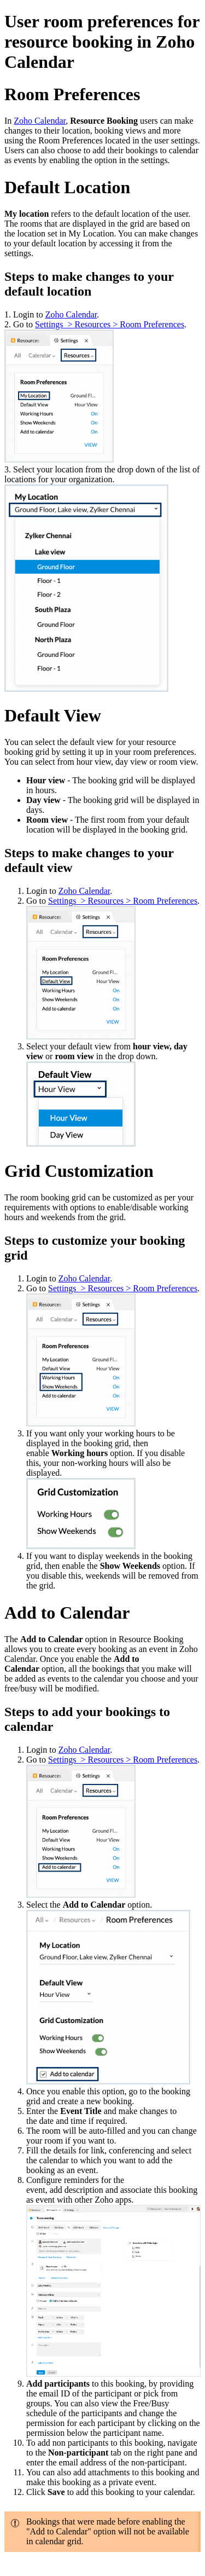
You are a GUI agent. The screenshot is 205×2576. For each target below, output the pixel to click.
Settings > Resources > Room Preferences (109, 324)
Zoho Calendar (40, 120)
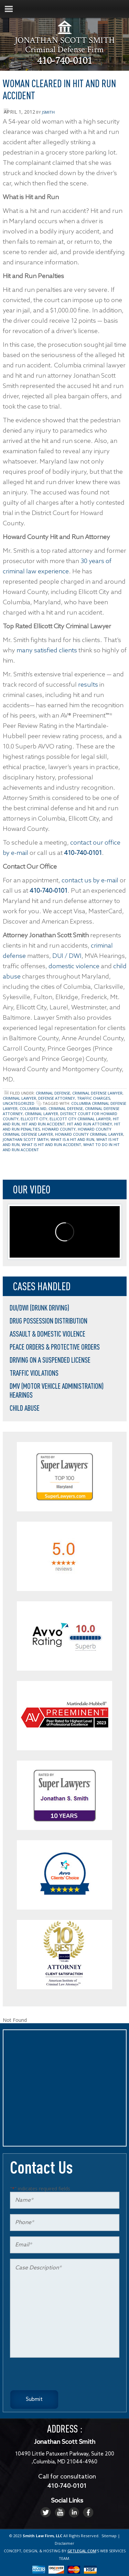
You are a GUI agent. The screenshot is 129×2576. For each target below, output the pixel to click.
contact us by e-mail (90, 880)
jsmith (48, 112)
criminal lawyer (19, 1098)
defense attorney (56, 1098)
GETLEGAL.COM (81, 2550)
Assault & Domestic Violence (47, 1333)
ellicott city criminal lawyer (80, 1118)
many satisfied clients (47, 650)
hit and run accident (43, 1123)
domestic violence (74, 966)
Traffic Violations (34, 1373)
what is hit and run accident (51, 1144)
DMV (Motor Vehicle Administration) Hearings (57, 1390)
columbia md (33, 1108)
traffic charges (93, 1098)
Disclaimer (64, 2543)
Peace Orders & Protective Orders (55, 1346)
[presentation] (62, 2376)
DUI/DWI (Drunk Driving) (39, 1307)
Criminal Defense (53, 1093)
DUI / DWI (67, 956)
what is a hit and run (72, 1139)
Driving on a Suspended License (50, 1359)
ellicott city (34, 1118)
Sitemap (109, 2535)
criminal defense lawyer (97, 1093)
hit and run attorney (89, 1123)
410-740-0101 (64, 61)
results (88, 685)
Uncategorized (18, 1103)
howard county (59, 1129)
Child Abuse (25, 1408)
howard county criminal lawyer (89, 1134)
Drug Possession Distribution (48, 1320)
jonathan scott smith (26, 1139)
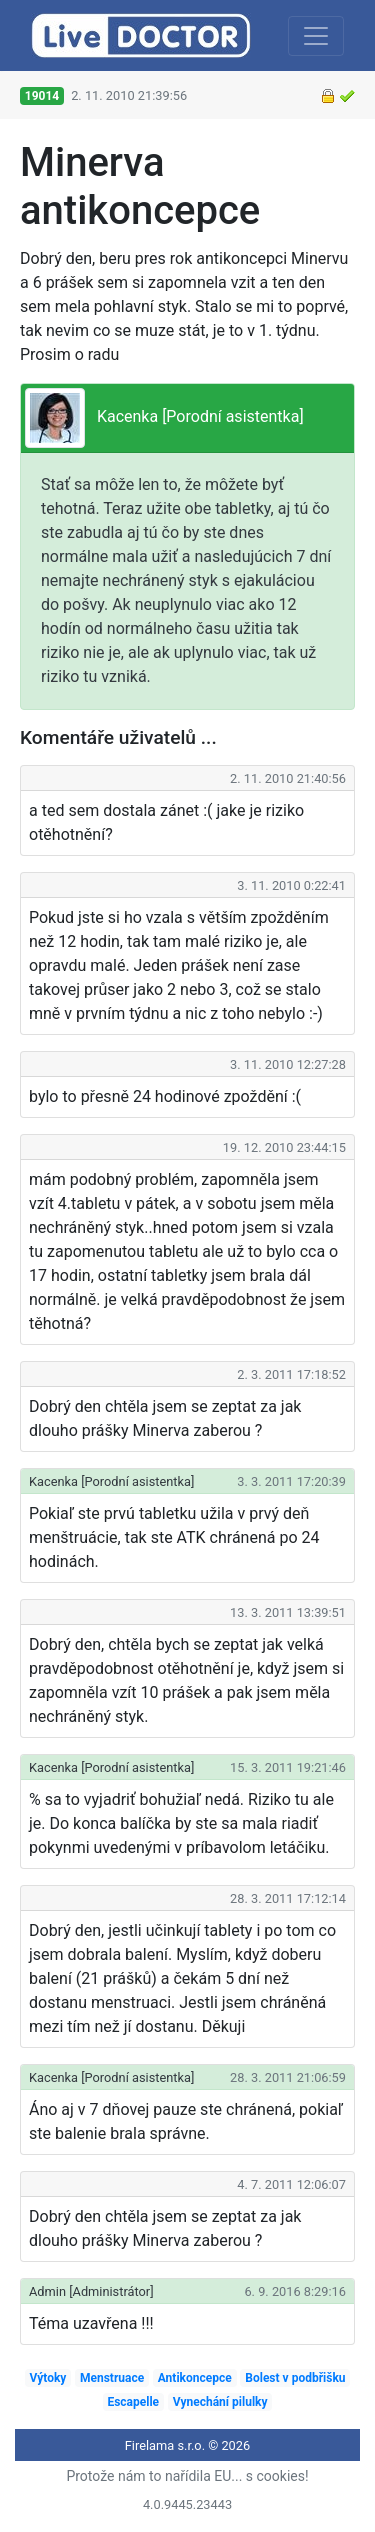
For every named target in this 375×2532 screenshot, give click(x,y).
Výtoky (47, 2378)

Description of the task: Put every line of the records above into a Markdown table with the columns Row and Line: Row holds a running number, and Line holds the line itself. Skip blank lines and leave out the pictures.

The answer:
| Row | Line |
|---|---|
| 1 | You are a GUI agent. The screenshot is 205×2576. For each target below, output the pixel to click. |
| 2 | Settings > Resources > Room Preferences (109, 324) |
| 3 | Zoho Calendar (40, 120) |
| 4 | You are a GUI agent. The screenshot is 129×2576. For each target below, output the pixel to click. |
| 5 | contact us by e-mail (90, 880) |
| 6 | jsmith (48, 112) |
| 7 | criminal lawyer (19, 1098) |
| 8 | defense attorney (56, 1098) |
| 9 | GETLEGAL.COM (81, 2550) |
| 10 | Assault & Domestic Violence (47, 1333) |
| 11 | ellicott city criminal lawyer (80, 1118) |
| 12 | many satisfied clients (47, 650) |
| 13 | hit and run accident (43, 1123) |
| 14 | domestic violence (74, 966) |
| 15 | Traffic Violations (34, 1373) |
| 16 | what is hit and run accident (51, 1144) |
| 17 | DMV (Motor Vehicle Administration) Hearings (57, 1390) |
| 18 | columbia md (33, 1108) |
| 19 | traffic charges (93, 1098) |
| 20 | Disclaimer (64, 2543) |
| 21 | Peace Orders & Protective Orders (55, 1346) |
| 22 | [presentation] (62, 2376) |
| 23 | DUI/DWI (Drunk Driving) (39, 1307) |
| 24 | Criminal Defense (53, 1093) |
| 25 | DUI / DWI (67, 956) |
| 26 | what is a hit and run (72, 1139) |
| 27 | Driving on a Suspended License (50, 1359) |
| 28 | ellicott city (34, 1118) |
| 29 | Sitemap (109, 2535) |
| 30 | criminal defense lawyer (97, 1093) |
| 31 | hit and run attorney (89, 1123) |
| 32 | 410-740-0101 (64, 61) |
| 33 | results (88, 685) |
| 34 | Uncategorized (18, 1103) |
| 35 | howard county (59, 1129) |
| 36 | Child Abuse (25, 1408) |
| 37 | howard county criminal lawyer (89, 1134) |
| 38 | Drug Possession Distribution (48, 1320) |
| 39 | jonathan scott smith (26, 1139) |
| 40 | For every named target in this 375×2532 screenshot, give click(x,y). |
| 41 | Výtoky (47, 2378) |